Message par : Aiko Wilkerson, Ven 14 Fév 2014, 17:29


Eléna était tellement absorbé par le garçon qu'elle en oublia tout le reste, elle remarqua alors que la neige commençait à tomber sur ses cheveux. Elle les frotta avec sa main puis elle se redressa sur le banc. Les quelques élèves qui étaient encore présents dehors rentrèrent dans le château en voyant la neige qui arrivait avec le froid, la rouge et or fût parcouru de quelques frissons puis elle se frotta les mains. Même s'il ne le montrait pas, Eléna savait que le garçon assis à côté d'elle avait froid. D'ailleurs celle-ci ne connaissait toujours pas son prénom. Il avait une tête à s'appeler..Tom. La Gryffondor aimait beaucoup ce prénom, mais avant qu'elle fût tentée de lui demander le sien il parla.

- "Gentil et mystérieux". Qui te dis que je suis gentil?

Il prit un air sombre et fronça les sourcils, l'air sévère. Il perdit sa crédibilité avec un sourire. Il n'avait pas l'air d'être très doué pour la comédie. Eléna n'était pas méchante, enfin elle savait remballer les gens afin qu'ils la laissent tranquille si c'était vraiment nécessaire. La rouge et or ne se servait jamais de la violence sauf si on la provoquait dans un duel de sorcier.

- Quant au mystère c'est normal. Tu ne me connais pas -enfin je ne pense pas-, tu ne sais rien de moi et je cache pourtant un terrible secret. Un noir secret.

Il y eut un silence bizarre, Eléna regardait le beau garçon qui lui la regardait dans les yeux. Un noir secret ? La rouge et or ne comprenait pas très bien puis avant qu'elle puisse en placer une il dit.

- Non je plaisante, j'ai pas une vie mouvementé. C'est plutôt le calme plat ces temps-ci. Et je n'ai rien à cacher. Sauf peut-être à toi. J'ai pas envie de me présenter. Si tu me trouves mystérieux autant garder cette impression. Même si j'imagine tu sauras tôt ou tard qui je suis.

Eléna eut comme le garçon un sourire en coin puis elle lacha de même son regard, la Gryffondor n'avait pas non plus envie de se présenter, c'était tellement bien de rencontrer des gens sans savoir à quelle maison ils appartenaient, quelle étiquette il faillait leur coller sur le front ou encore à quel préjugé il fallait penser. La jeune fille aimait bien le mystère qui s'était installé entre les deux élèves. De toutes façons il avait raison. Eléna saura bien un jour de quelles maisons il est et avec qui il traine, elle le remarquerait dans la grande salle ou encore dans les salles de cours et les couloirs.
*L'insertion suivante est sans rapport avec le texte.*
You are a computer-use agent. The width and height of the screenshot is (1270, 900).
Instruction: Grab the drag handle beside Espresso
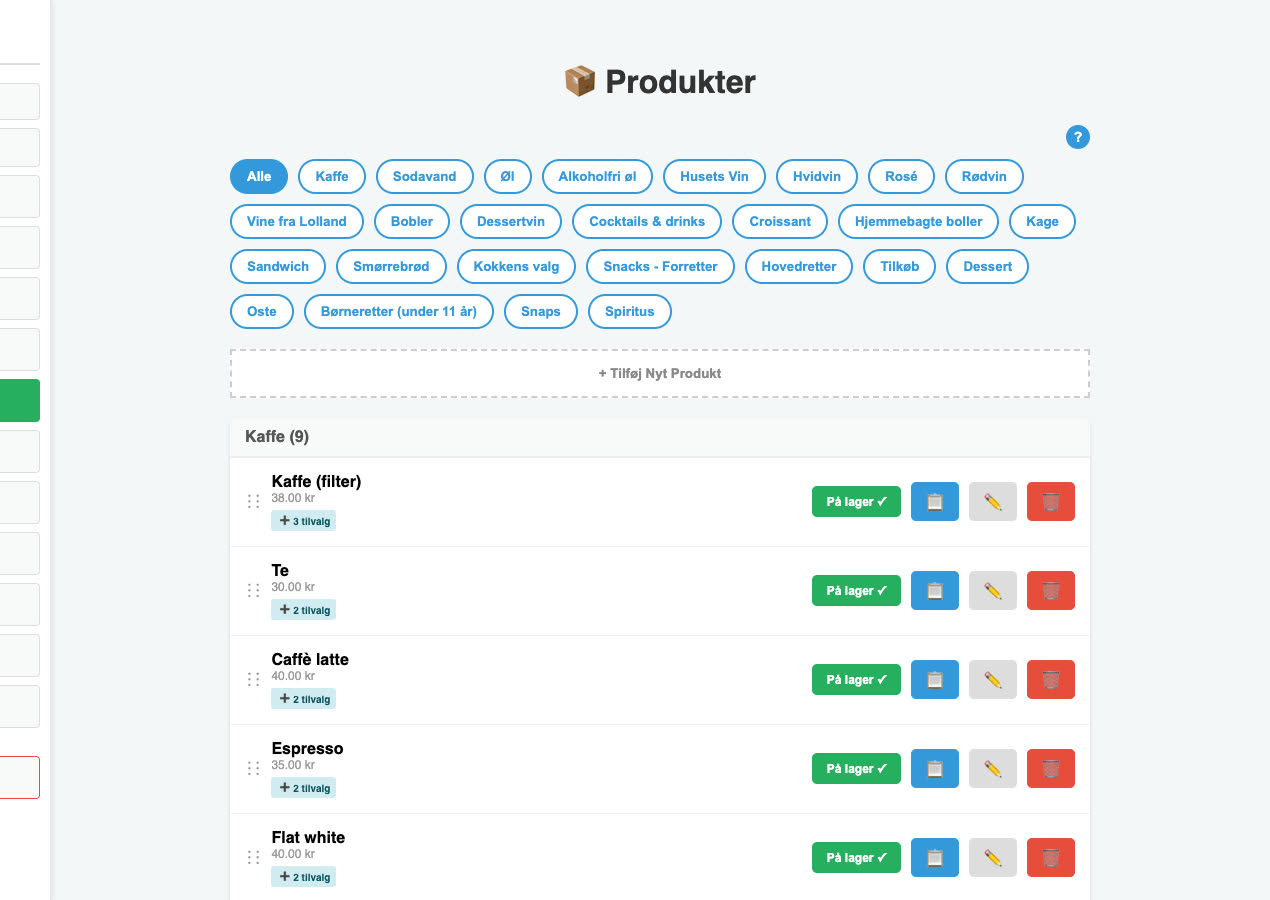click(253, 768)
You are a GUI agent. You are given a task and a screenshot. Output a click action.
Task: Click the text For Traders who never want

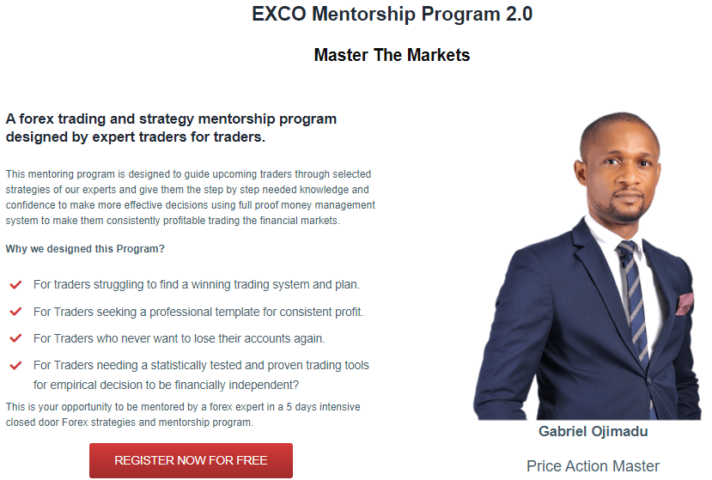[x=179, y=339]

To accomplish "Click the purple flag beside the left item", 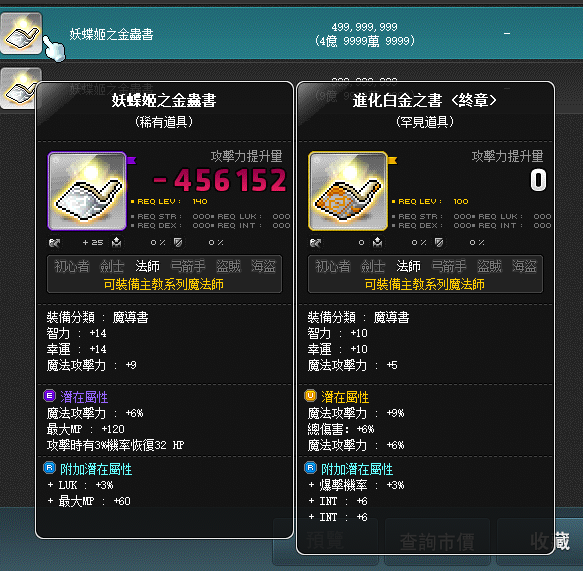I will 132,160.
Eléna avait vraiment froid et elle regrettait de ne pas avoir pris une écharpe.. Elle cherchait quoi répondre au garçon, car il avait tous dis sur le mystère. Seulement elle voulait mieux le connaître, il pourrait devenir un merveilleux ami.. tous comme un pire ennemis...

-Alors comme ça tu me caches des choses ? Je veux pas non plus me présenter. Elle fit une pause. Ouah je commence vraiment à avoir froid pas toi ?

Elle frissonnait en regardant le garçon.